Oh, wow. I just looked at my original list, and there are still SO MANY authors on it I haven't even touched, sigh. 22, at least. That's kind of overwhelming -- they're all authors I really like.

I guess for these two hundred words (no, seriously) I will do the first of a couple of outliers. They're not big in the world of YAF publishing, but I like their stuff a lot.

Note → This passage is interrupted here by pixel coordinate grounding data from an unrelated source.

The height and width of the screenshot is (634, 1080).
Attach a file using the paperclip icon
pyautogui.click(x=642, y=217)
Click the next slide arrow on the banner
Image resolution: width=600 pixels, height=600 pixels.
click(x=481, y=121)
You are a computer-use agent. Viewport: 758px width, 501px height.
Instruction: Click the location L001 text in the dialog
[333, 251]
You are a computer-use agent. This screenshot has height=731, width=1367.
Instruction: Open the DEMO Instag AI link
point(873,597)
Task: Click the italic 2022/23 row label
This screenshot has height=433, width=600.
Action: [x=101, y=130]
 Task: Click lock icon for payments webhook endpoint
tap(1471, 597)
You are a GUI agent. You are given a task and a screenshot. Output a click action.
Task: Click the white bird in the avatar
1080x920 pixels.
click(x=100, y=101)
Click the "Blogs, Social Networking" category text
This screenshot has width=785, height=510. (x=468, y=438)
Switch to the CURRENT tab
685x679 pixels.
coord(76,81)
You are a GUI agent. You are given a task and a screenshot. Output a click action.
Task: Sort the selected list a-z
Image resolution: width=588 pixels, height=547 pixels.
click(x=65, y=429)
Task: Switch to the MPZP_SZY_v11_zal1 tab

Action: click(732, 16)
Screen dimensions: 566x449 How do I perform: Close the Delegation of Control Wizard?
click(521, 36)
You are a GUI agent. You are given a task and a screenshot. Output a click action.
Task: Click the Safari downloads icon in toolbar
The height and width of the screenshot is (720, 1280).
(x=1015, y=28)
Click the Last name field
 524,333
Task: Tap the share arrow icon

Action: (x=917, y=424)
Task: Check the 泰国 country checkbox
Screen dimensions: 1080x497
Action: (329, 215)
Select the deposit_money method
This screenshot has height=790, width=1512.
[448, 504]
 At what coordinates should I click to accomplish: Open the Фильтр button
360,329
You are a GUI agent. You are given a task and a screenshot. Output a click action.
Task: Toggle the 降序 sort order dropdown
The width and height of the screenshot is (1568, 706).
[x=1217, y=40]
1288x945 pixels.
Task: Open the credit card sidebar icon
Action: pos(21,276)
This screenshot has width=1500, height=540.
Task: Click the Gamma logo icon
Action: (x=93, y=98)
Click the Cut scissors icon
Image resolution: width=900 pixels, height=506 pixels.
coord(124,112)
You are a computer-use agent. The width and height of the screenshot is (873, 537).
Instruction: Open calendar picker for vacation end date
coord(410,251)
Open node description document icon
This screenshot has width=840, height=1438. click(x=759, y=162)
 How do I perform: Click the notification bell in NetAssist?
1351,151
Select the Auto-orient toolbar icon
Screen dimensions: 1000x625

Joe Cottonwood is a local just-outside-the-Bay-Area author who wrote a YA trilogy in the 1990s, and hasn't done much since, except that he wrote an adult sort of romance called Heartwood about a carpenter building a house in the dot.com-to-bust period. I am not compelled enough by the story line to read it. But his YAF books are quite good. They take place in the fictional town in the Santa Ana (?) mountains, not too far from the Bay Area, and each focuses on one of a trio of friends who live in this dusty, semi-former-hippy, semi former rural semi-dot-com community. The Adventures of Barnaby Boone are about the main figure, a middle school boy whose father is a programmer but shunner of Silicon Valley, and who is sort of painfully responsible for his age. He's a great character. Babcock is about a new friend of his, a fat black boy who loves science and bugs and reading, and who gets a crush on a local girl. There's poetry and it's about first love, and very sweet, as well as occasionally painful. And Danny Ain't is about their friend Danny, who is the bad kid, the kid who skates on the edge of the law, whose dad is an alcoholic Vietnam Vet, who lives in a messed up trailer often with nothing but peanut butter and stale bread. Danny has anger problems, and has an attitude which is the opposite of Boone's overdeveloped sense of responsibility. They're well done studies of character and place, and I liked them a lot. For some reason, the first two are available as ebooks, but the third is not. I don't get that.
maeve66: (some books)
I guess the solution is to just continue this as an occasional series, once I'm done with today's and tomorrow's entry, which would finish the thirty entries in thirty days challenge. So, for THESE two hundred words (see, I managed it last time), another local-ish author.

Actually, I guess I don't know whether N. M. Caldwell is local exactly. I just know that she was published by Milkweed Press, which is some kind of equal-opportunity-new-authors-not-quite-self-publishing deal, which mostly publishes fiction with a social message. Possibly even a social-work message. That's often a recipe for disaster. In this case, however, it is not.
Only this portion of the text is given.